WHAT THE TASK REQUIRES.
Sort through the entries below and pull out lines containing the word "computer".

INPUT DATA.
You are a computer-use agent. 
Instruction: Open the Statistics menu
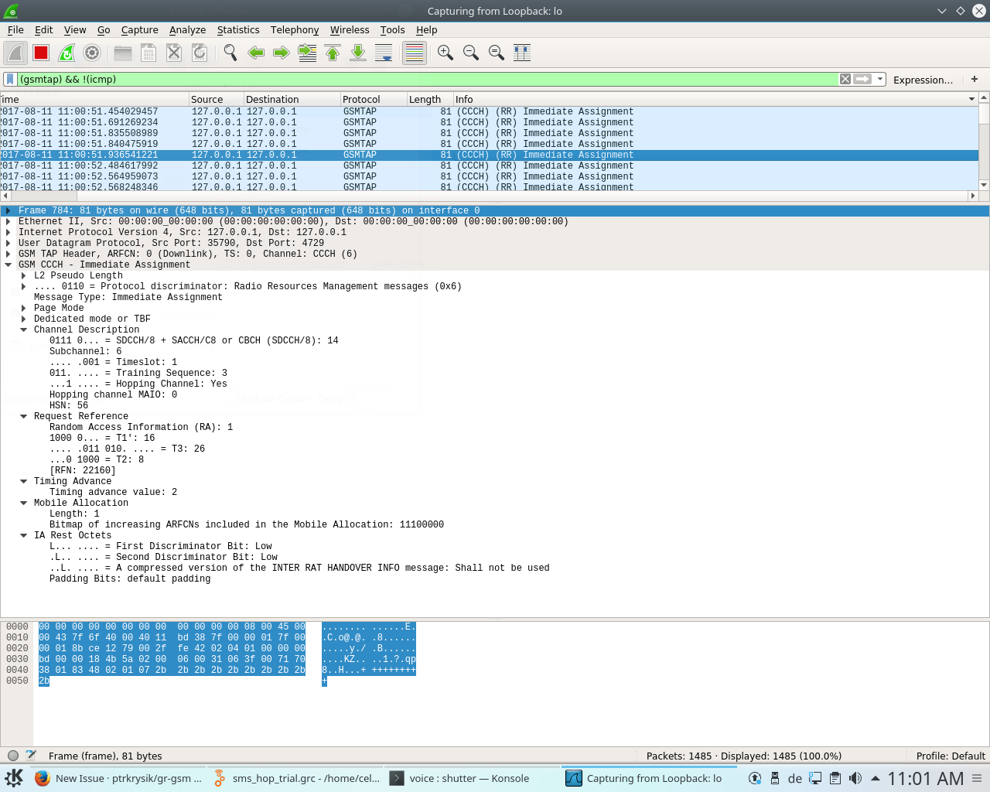[237, 30]
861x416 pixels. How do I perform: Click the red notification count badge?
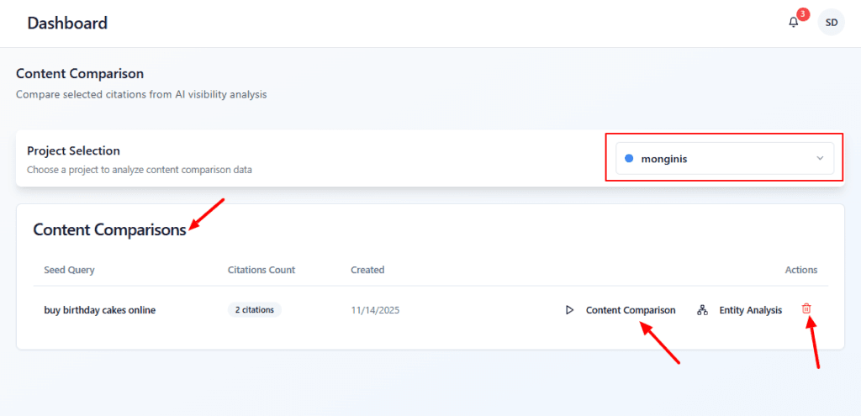tap(803, 14)
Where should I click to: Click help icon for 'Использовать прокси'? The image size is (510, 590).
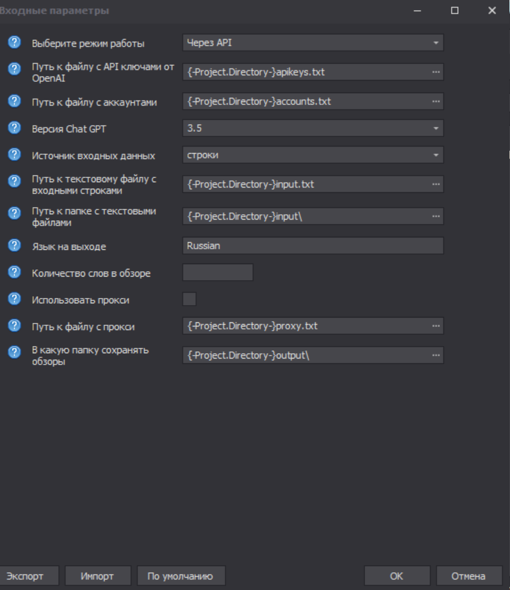coord(14,300)
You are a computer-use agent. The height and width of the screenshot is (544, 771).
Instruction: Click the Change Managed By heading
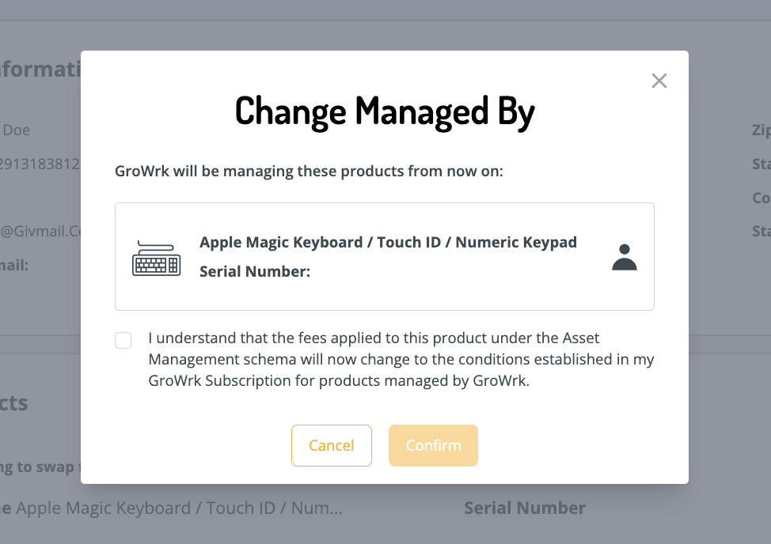385,111

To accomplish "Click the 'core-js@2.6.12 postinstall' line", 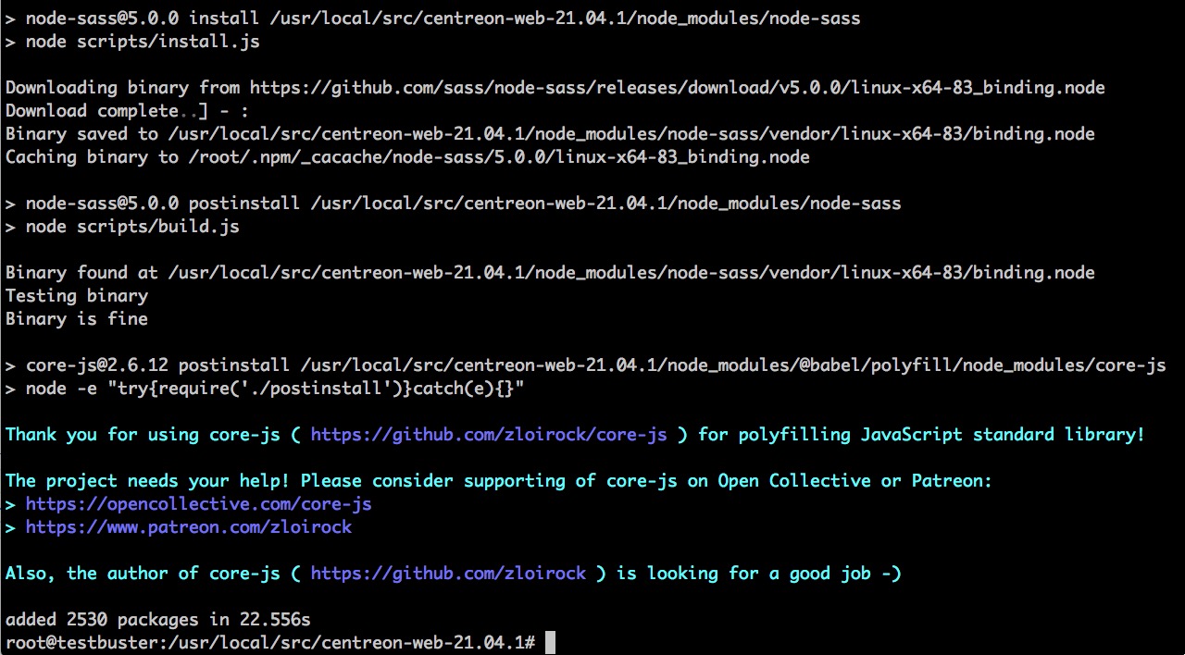I will pyautogui.click(x=585, y=365).
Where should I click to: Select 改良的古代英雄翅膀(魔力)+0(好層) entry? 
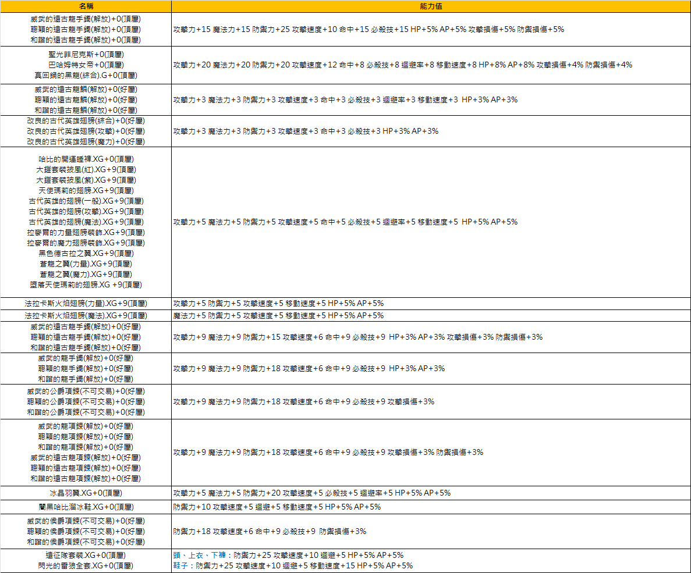[86, 141]
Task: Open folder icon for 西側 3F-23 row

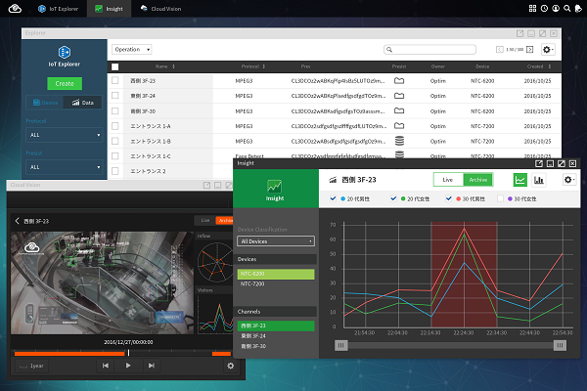Action: pyautogui.click(x=398, y=82)
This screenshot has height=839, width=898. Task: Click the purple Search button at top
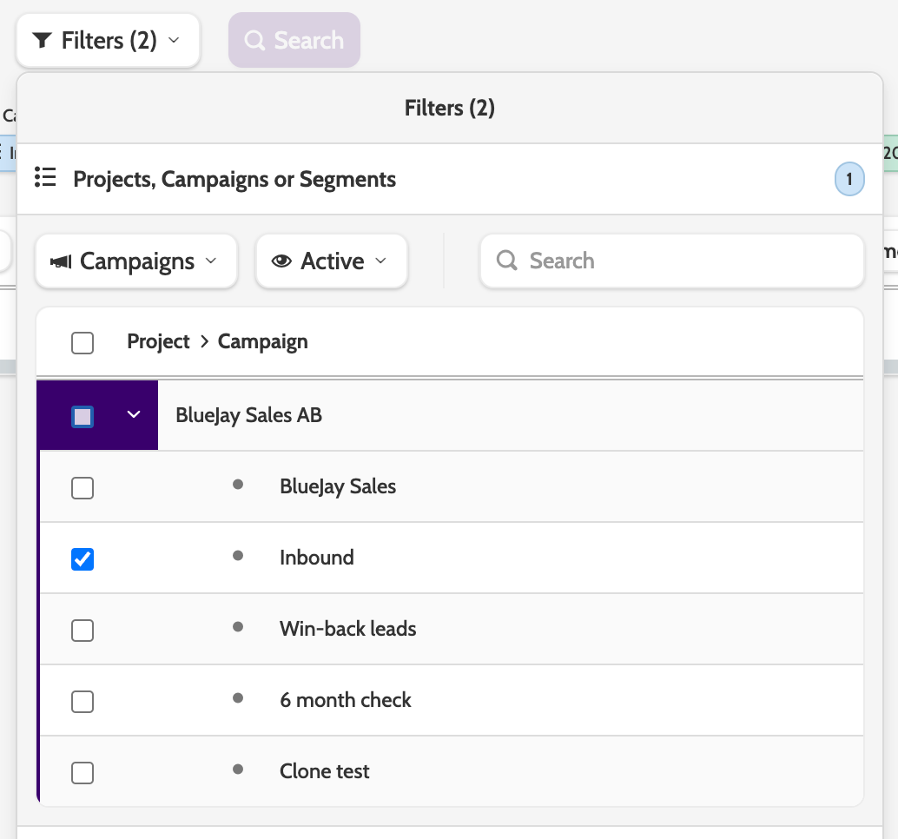click(294, 41)
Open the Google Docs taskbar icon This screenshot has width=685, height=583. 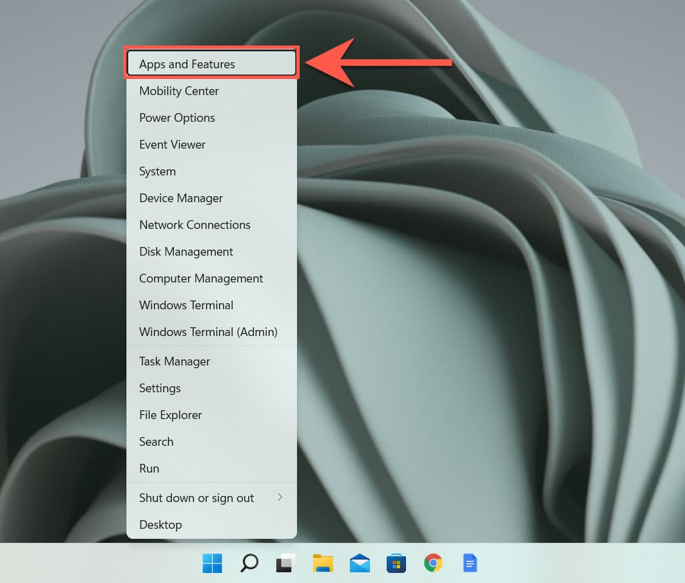[470, 564]
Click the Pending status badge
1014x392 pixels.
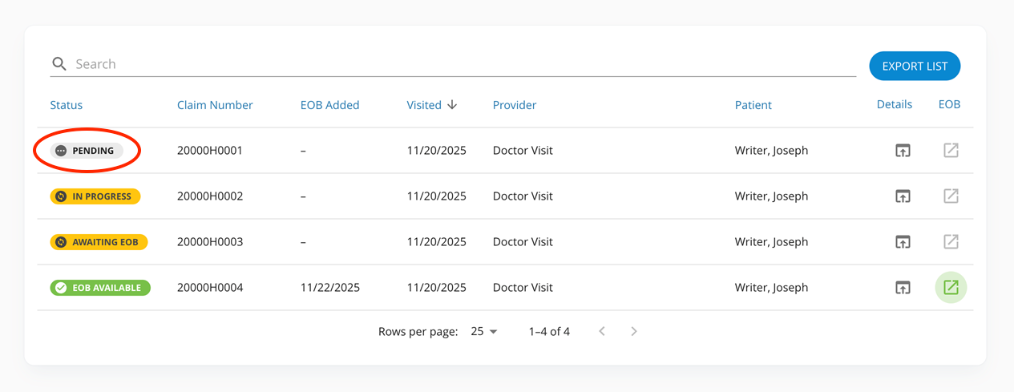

COMPLETED TASK.
You are a computer-use agent. 
You are a computer-use agent. The height and width of the screenshot is (544, 771).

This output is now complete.